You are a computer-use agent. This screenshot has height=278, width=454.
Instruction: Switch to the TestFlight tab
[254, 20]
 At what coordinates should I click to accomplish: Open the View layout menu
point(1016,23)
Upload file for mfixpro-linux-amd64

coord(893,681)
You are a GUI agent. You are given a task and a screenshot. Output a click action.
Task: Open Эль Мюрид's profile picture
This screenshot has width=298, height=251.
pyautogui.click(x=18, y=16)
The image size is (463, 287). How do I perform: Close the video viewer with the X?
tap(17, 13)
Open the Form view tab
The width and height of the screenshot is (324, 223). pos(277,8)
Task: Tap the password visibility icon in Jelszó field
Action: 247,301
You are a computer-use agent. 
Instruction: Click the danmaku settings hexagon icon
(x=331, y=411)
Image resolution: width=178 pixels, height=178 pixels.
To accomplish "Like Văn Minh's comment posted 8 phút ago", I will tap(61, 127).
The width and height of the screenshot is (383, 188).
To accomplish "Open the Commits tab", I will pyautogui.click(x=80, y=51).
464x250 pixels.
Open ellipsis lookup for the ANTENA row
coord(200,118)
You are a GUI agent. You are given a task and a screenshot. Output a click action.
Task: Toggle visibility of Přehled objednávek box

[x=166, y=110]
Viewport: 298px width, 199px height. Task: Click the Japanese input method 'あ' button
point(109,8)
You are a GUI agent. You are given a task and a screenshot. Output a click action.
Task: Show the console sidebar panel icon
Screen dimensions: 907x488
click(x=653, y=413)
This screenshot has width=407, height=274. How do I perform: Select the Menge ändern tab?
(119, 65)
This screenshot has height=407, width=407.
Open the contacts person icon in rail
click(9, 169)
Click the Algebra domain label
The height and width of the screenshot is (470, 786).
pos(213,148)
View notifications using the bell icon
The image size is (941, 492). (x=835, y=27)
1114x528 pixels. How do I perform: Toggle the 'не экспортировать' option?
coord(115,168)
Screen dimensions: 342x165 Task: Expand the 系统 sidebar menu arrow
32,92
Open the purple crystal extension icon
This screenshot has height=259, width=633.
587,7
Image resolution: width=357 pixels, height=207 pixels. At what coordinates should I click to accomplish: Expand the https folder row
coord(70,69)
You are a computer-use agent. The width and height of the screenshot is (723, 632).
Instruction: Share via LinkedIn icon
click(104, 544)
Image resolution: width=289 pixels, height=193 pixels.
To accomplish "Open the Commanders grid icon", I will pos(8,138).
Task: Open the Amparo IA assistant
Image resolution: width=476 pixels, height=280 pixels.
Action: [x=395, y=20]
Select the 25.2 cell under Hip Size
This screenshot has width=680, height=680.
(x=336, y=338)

◆ **Task requirements**
Make an exact copy of the listing shown above.

◆ **Reply**
You are a computer-use agent. This screenshot has height=278, width=454.
Instruction: Switch to the TestFlight tab
[254, 20]
 At what coordinates should I click to accomplish: Open the View layout menu
point(1016,23)
Upload file for mfixpro-linux-amd64

coord(893,681)
You are a GUI agent. You are given a task and a screenshot. Output a click action.
Task: Open Эль Мюрид's profile picture
This screenshot has width=298, height=251.
pyautogui.click(x=18, y=16)
The image size is (463, 287). How do I perform: Close the video viewer with the X?
tap(17, 13)
Open the Form view tab
The width and height of the screenshot is (324, 223). pos(277,8)
Task: Tap the password visibility icon in Jelszó field
Action: 247,301
You are a computer-use agent. 
Instruction: Click the danmaku settings hexagon icon
(x=331, y=411)
Image resolution: width=178 pixels, height=178 pixels.
To accomplish "Like Văn Minh's comment posted 8 phút ago", I will tap(61, 127).
The width and height of the screenshot is (383, 188).
To accomplish "Open the Commits tab", I will pyautogui.click(x=80, y=51).
464x250 pixels.
Open ellipsis lookup for the ANTENA row
coord(200,118)
You are a GUI agent. You are given a task and a screenshot. Output a click action.
Task: Toggle visibility of Přehled objednávek box

[x=166, y=110]
Viewport: 298px width, 199px height. Task: Click the Japanese input method 'あ' button
point(109,8)
You are a GUI agent. You are given a task and a screenshot. Output a click action.
Task: Show the console sidebar panel icon
Screen dimensions: 907x488
click(x=653, y=413)
This screenshot has width=407, height=274. How do I perform: Select the Menge ändern tab?
(119, 65)
This screenshot has height=407, width=407.
Open the contacts person icon in rail
click(9, 169)
Click the Algebra domain label
The height and width of the screenshot is (470, 786).
pos(213,148)
View notifications using the bell icon
The image size is (941, 492). (x=835, y=27)
1114x528 pixels. How do I perform: Toggle the 'не экспортировать' option?
coord(115,168)
Screen dimensions: 342x165 Task: Expand the 系统 sidebar menu arrow
32,92
Open the purple crystal extension icon
This screenshot has height=259, width=633.
587,7
Image resolution: width=357 pixels, height=207 pixels. At what coordinates should I click to accomplish: Expand the https folder row
coord(70,69)
You are a computer-use agent. The width and height of the screenshot is (723, 632).
Instruction: Share via LinkedIn icon
click(104, 544)
Image resolution: width=289 pixels, height=193 pixels.
To accomplish "Open the Commanders grid icon", I will pos(8,138).
Task: Open the Amparo IA assistant
Image resolution: width=476 pixels, height=280 pixels.
Action: [x=395, y=20]
Select the 25.2 cell under Hip Size
This screenshot has width=680, height=680.
(x=336, y=338)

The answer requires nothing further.